Timber prices to be “civilized”

Promises of new raw material price formation to woodworkers and of stable furniture prices to consumers by end of year
1 September, 2011 - 00:00
Photo from the website WIKIMEDIA.ORG

Ukrainian buyers of timber are in for a new system of initial price formation at open auctions, State Forest Agency Chairman Viktor Sivets announced after a meeting with representatives of the woodworking industry.

But the state is unlikely to begin trading wood at new starting prices in 2011. Ukraine’s First Vice-Premier Andrii Kliuiev has instructed a forestry research institute under the Ministry of Economics to draw up a new procedure. And until then, throughout the fourth quarter of 2011, woodworking facilities will be purchasing the raw wood harvested by state-run forestry companies at the prices formed in the third quarter of 2011, Sivets said. It will be recalled that the raw wood price was raised by an average 10-15 percent at the third quarter auction.

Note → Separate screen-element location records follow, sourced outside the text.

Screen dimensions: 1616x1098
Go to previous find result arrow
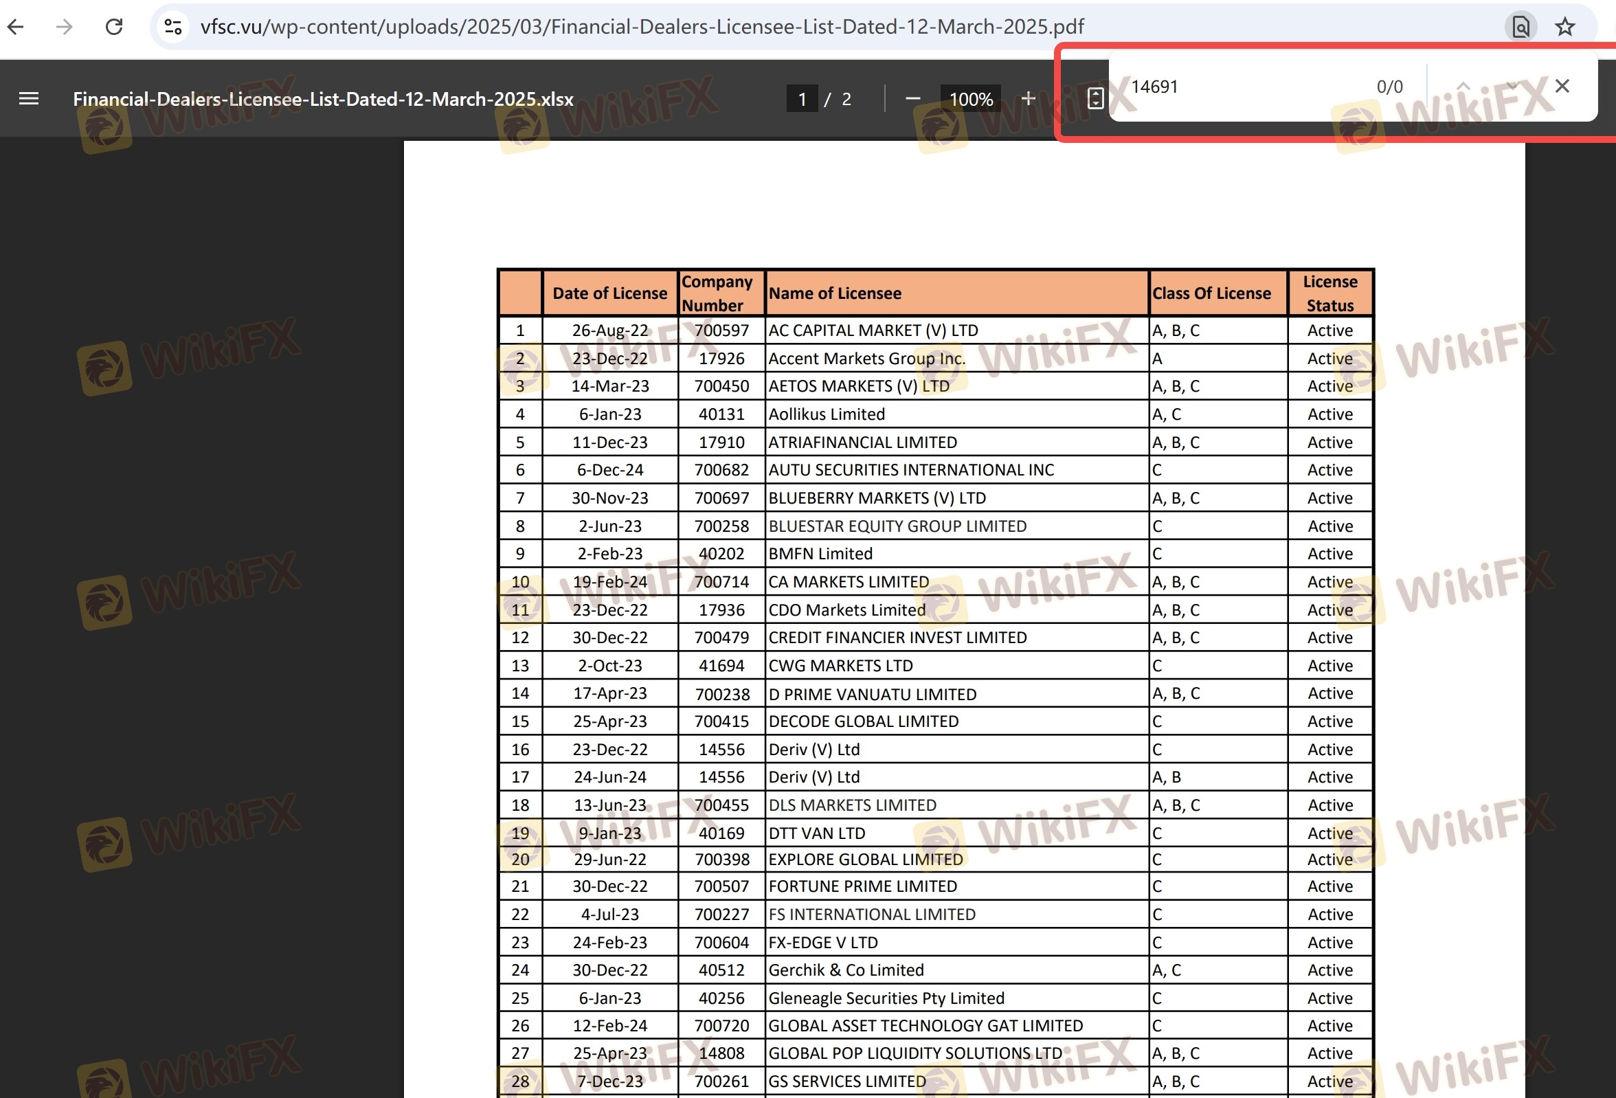point(1463,86)
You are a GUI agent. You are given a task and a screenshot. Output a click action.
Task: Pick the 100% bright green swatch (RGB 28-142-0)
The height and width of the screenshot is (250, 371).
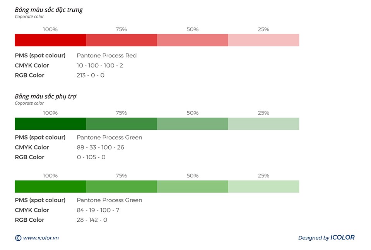(50, 186)
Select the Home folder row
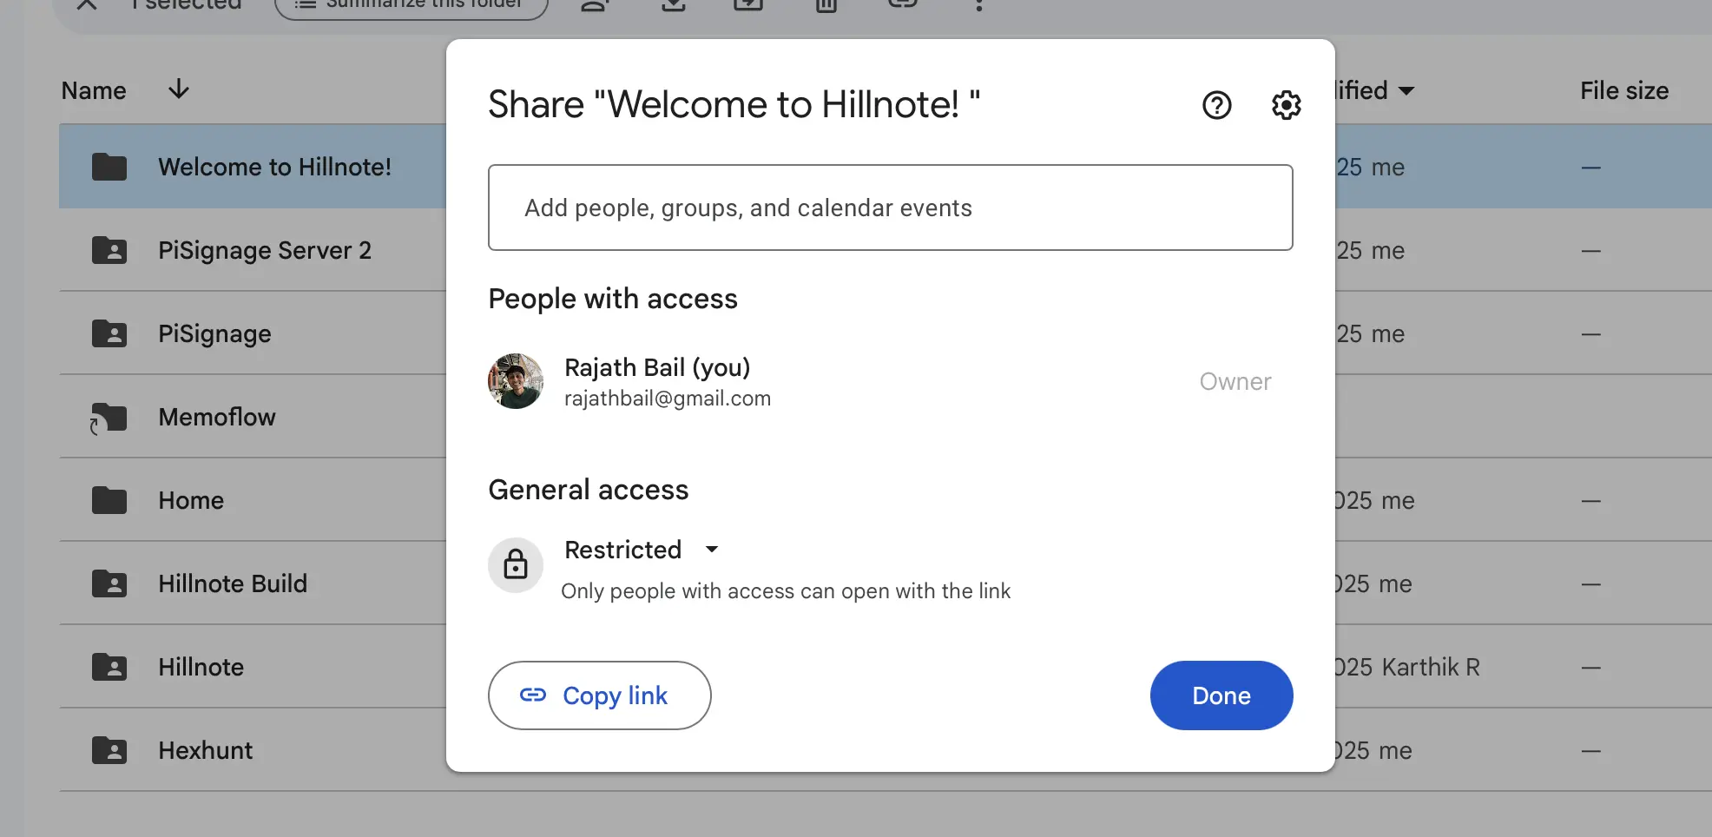Image resolution: width=1712 pixels, height=837 pixels. tap(191, 500)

On the other hand, he says, the producers made a commitment not to raise the price for furniture manufacturers.

By this decision, the state and the woodworkers showed that they have reached mutual understanding after a lengthy debate. Incidentally, the producers had been complaining earlier that they could not buy enough national raw materials on the domestic market and, besides, that prices have been too stiff lately. But Sivets said in an interview with The Day that these reproaches were unfounded and the increase of wood purchasing prices was an objective factor. In his words, the cost of Ukrainian timber was much lower than that of the same commodity in other countries. He cited, as an example, the prices policy in Poland and Hungary, where furniture factory owners (who, incidentally, also have factories in Ukraine) work differently. “In those countries, raw wood has long been bought at auctions only, but the price of timber is 45-50 euros per cubic meter. In Ukraine, though, furniture manufacturers used to buy unprocessed wood for 10-15 dollars before the introduction of auctions, and now they are doing this for 22 euros at auctions. So furniture producers do not want to pay an actual price for legal wood. This in turn brought forth slogans about the demise of lumbering, shortage of timber, and reverting to direct contracts with wood harvesters,” Sivets explains.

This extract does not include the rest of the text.